→ **EXERCISE OBJECTIVE**
Some lines below hold "agent". Pick them out and copy them.

→ **Saved entries**
↓
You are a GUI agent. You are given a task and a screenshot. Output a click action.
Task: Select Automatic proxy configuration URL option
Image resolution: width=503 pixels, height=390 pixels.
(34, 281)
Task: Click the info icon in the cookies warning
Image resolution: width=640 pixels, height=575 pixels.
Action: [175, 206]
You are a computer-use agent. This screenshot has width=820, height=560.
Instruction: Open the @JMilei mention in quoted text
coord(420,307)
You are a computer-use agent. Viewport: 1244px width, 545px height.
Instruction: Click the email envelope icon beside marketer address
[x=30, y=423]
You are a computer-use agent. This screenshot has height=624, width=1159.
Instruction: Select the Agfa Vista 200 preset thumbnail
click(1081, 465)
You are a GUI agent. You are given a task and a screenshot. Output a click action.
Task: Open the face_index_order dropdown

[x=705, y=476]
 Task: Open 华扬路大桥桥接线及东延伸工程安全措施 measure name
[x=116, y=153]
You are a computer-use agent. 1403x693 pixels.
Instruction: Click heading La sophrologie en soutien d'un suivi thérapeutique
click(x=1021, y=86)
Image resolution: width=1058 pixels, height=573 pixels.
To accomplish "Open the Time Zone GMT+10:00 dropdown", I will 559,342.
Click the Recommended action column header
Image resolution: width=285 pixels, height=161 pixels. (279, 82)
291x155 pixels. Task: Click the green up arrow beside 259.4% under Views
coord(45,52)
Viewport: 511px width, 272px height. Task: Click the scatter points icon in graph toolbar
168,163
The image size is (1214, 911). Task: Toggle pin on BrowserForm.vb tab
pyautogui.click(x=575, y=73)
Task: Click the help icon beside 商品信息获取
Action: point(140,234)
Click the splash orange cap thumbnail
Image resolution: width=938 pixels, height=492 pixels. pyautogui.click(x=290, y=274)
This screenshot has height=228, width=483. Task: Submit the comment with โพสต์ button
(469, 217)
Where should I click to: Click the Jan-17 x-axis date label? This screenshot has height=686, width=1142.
↑
→ **ANSWER TO THE EXERCISE**
You are a GUI agent. You are given a task and a screenshot. Output a click action.
You are a computer-use agent. This screenshot has width=820, height=560.
You are a computer-use agent. Viewport: 1244px width, 545px height.
You are a computer-use agent. This screenshot has height=624, width=1159.
You are a GUI agent. You are given a task and a screenshot. Output a click action.
You are a computer-use agent. 1403x693 pixels.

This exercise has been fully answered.